OKTAR BABUNA: Dünkü Afrin şehitlerinden Taha Koç, sizin sevenlerinizden birinin ilkokul arkadaşıydı. Arkadaşımız Taha Koç’un küçükken de çok güzel ahlaklı olduğunu söylemişti. Ayrıca şehidimizin daha ilkokul yaşlarında namaz kıldığını ve Üstad Bediüzzaman Said Nursi’nin kitaplarını okuduğunu da söyledi, maşaAllah. Taha Koç’un operasyona çıkmadan önceki son açıklaması basına yansıdı. Şehidimizin aslan gibi de bir babası var. Şehidimizin babası Ahmet Koç’un oğlunun tabutunu omuzlarkenki fotoğrafı da vardı. Ayrıca şehidimizin konuşmasının görüntüleri vardı.

ADNAN OKTAR: Baba zaten hakiki baba yani.

OKTAR BABUNA: Şehidimizin babasının da görüntüleri vardı. Tabutu taşırken.

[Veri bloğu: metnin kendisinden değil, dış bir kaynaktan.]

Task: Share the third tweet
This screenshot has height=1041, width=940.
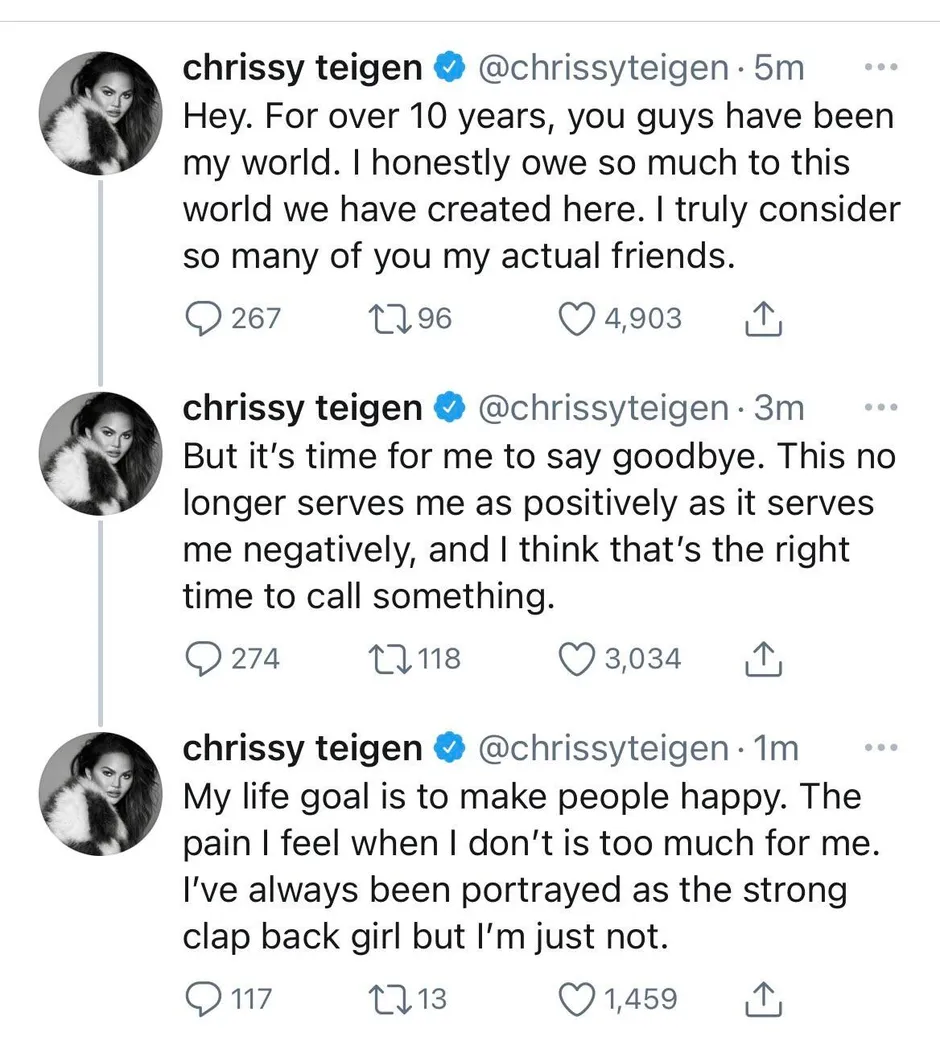Action: (x=765, y=996)

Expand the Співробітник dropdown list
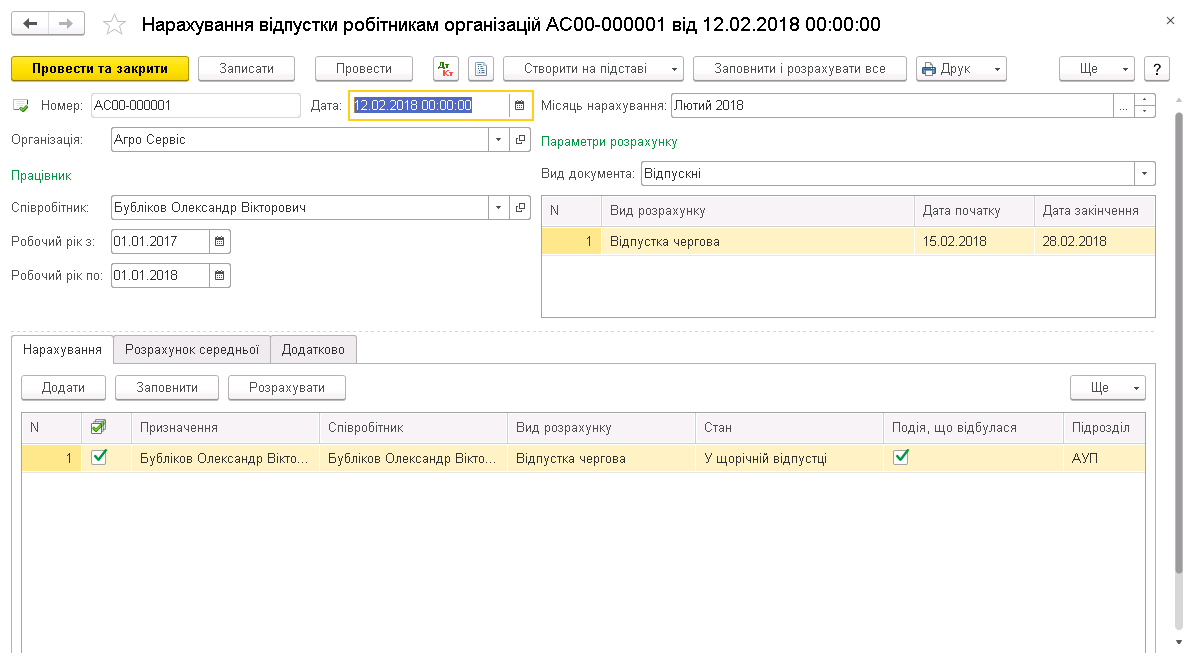[x=499, y=208]
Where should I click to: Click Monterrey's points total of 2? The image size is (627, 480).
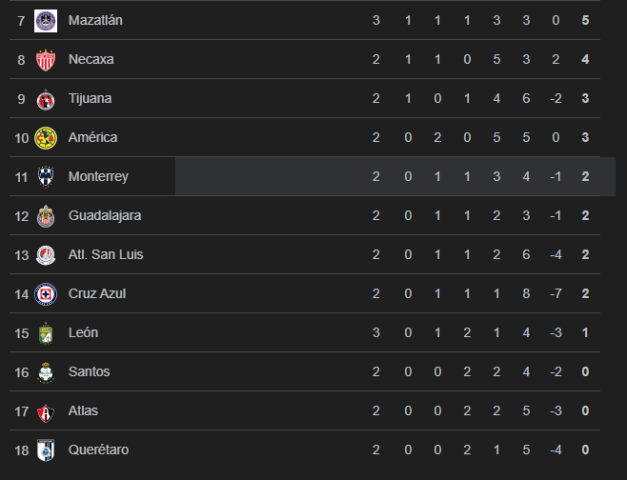(585, 177)
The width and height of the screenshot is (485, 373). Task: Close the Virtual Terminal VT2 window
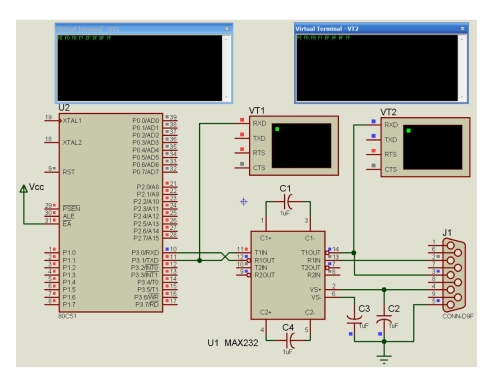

ADNAN OKTAR: Baba kabadayı baba. Benim aslanım çok güzel ağabeyinin kuzusu o, cennet kuzusu o, maşaAllah. Ama baba da kabadayının hasıymış, maşaAllah. Böyle babaya kim dayanır Allah’ın izniyle? PKK kaç yazar?

ŞERİFKAN SÜLEYMANİYELİ: Adnan Bey, bir de şehitlerimizden Jandarma Uzman Çavuş Recep Çetin’in eşiyle bozkurt yaparken çekilmiş bir fotoğrafı vardı.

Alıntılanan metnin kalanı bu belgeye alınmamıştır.